I knew that essay wasn’t amazing. It wasn’t the best, but it was midnight and I was exhausted. I was not going to push myself past my reasonable limits like I would have in the past. I was tempted, but I didn’t want to do that to myself.

I’m finally starting to feel stronger and better, and I didn’t want to jeopardize that more than I already did through this piece of my program.

I turned in my essays and immediately got an email from one of my advisors asking for additions to my essays that were unnecessary and not required earlier on. It would have taken several hours. I wrote back that I couldn’t do it, and never heard back.

I would ordinarily do it, while panicking that I hadn’t finished it yet.

Then if I hadn’t done it, I would have panicked at not receiving an email response. I would have freaked out that I would fail or that I was letting down my advisors.

But I did it, with help from Ativan, and went to bed and eventually fell asleep.

I was even prouder in some ways of this accomplishment than the actual exams.

And after a week, I met with my three advisors to orally defend my essays.

I took more Ativan and tried to talk to myself about being okay with this. I followed the suggestion of my colleague and tried to think of it as a conversation with advanced scholars.

I brought my favorite tea and my computer with all my essays.

I sat down with everyone and immediately had to field antagonistic questions and questions that went beyond the scope of my essays and research. I did my best, always gave some answer, and defended my positions.

I had to defend and expand on my weakest essay, which my advisors recognized as my weakest.

Finally, I left the room for them to decide, worried that I would have to rewrite at least two of my essays, at the least. I was prepared for revisions or additions, but this was more than I thought.

However, when I returned, they shook my hand and let me know, “Congratulations. You passed.”

Simple, short. I didn’t argue but thanked them and we moved on to talking about my last requirement, to be done over the summer and defended in September.

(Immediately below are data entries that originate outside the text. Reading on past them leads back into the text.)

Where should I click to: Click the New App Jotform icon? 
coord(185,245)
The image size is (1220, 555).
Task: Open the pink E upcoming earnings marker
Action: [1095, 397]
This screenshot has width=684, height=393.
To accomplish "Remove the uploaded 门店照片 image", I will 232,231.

Inwardly, I felt almost weightless. My muscles felt less tight. I felt physically and mentally relieved.

I had been having trouble sleeping and was grinding my jaw.

But after leaving the defense, I felt immediately exhausted. Just tired. By the time I got home from the celebratory dinner with my partner, I could barely move. I just wanted to go to bed, hours earlier than I had been in the last few weeks.

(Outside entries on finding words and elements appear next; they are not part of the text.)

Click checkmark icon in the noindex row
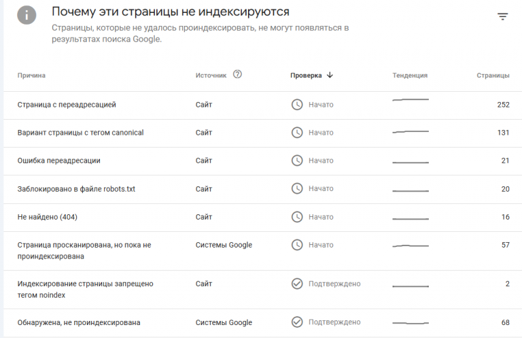Image resolution: width=522 pixels, height=338 pixels. pos(297,284)
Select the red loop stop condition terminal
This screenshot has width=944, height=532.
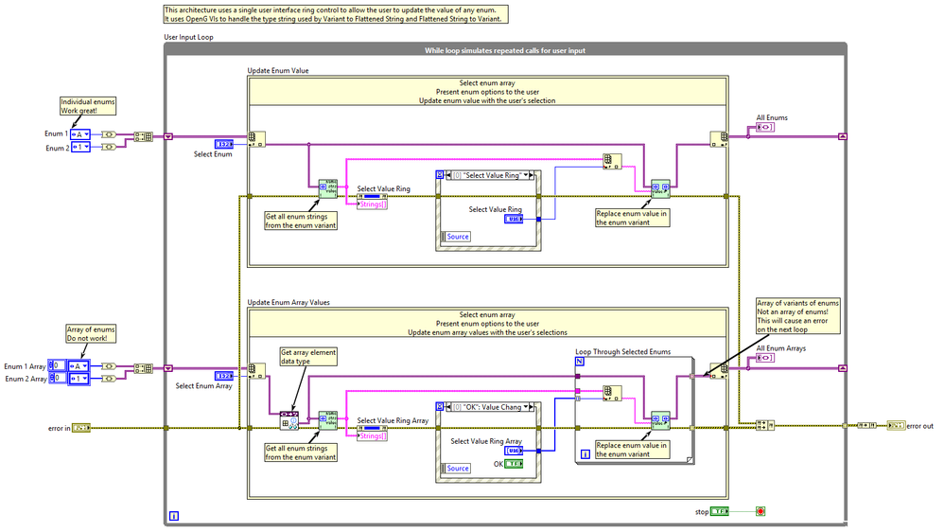point(760,511)
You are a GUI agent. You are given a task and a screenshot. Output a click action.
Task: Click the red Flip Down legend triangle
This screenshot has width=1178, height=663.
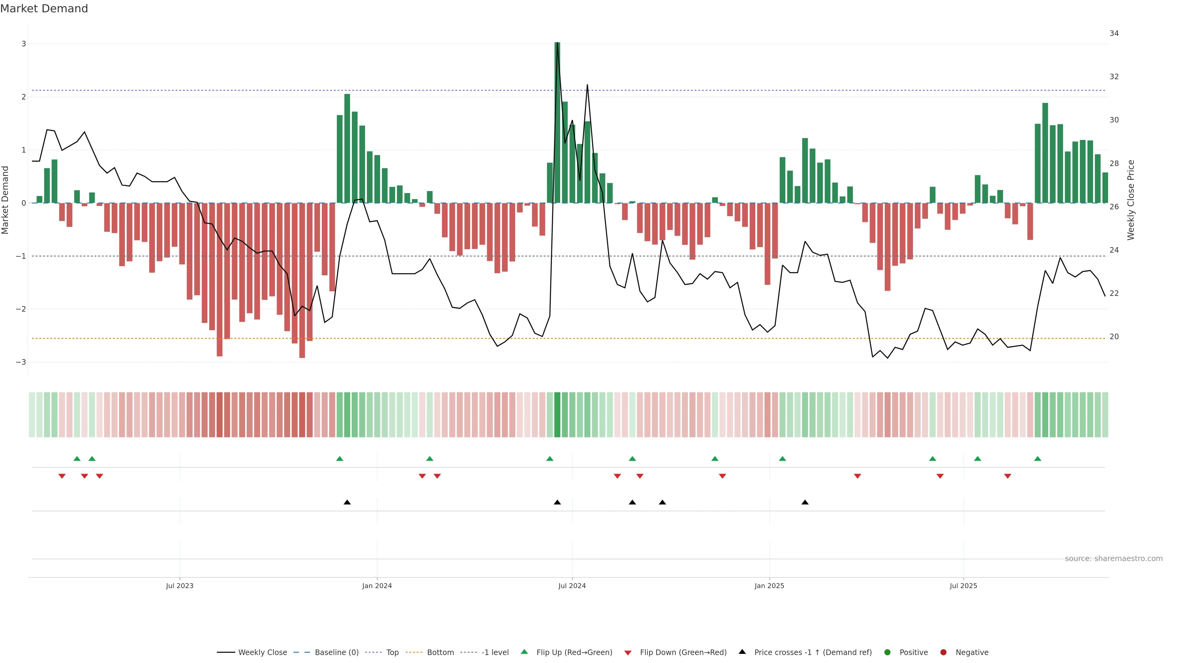point(627,652)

The last few days I made up for all the lost sleep, putting off writing this. I’m still recovering.

And I’m okay with this. I wish this wasn’t as late, but this is also practice in accepting my limits and prioritizing my health.

It’s my first step in working toward the new part of my life that will include self-care and not denying my health. And I’m pretty happy with it, even if it wasn’t the most stunning academic performance of my graduate studies.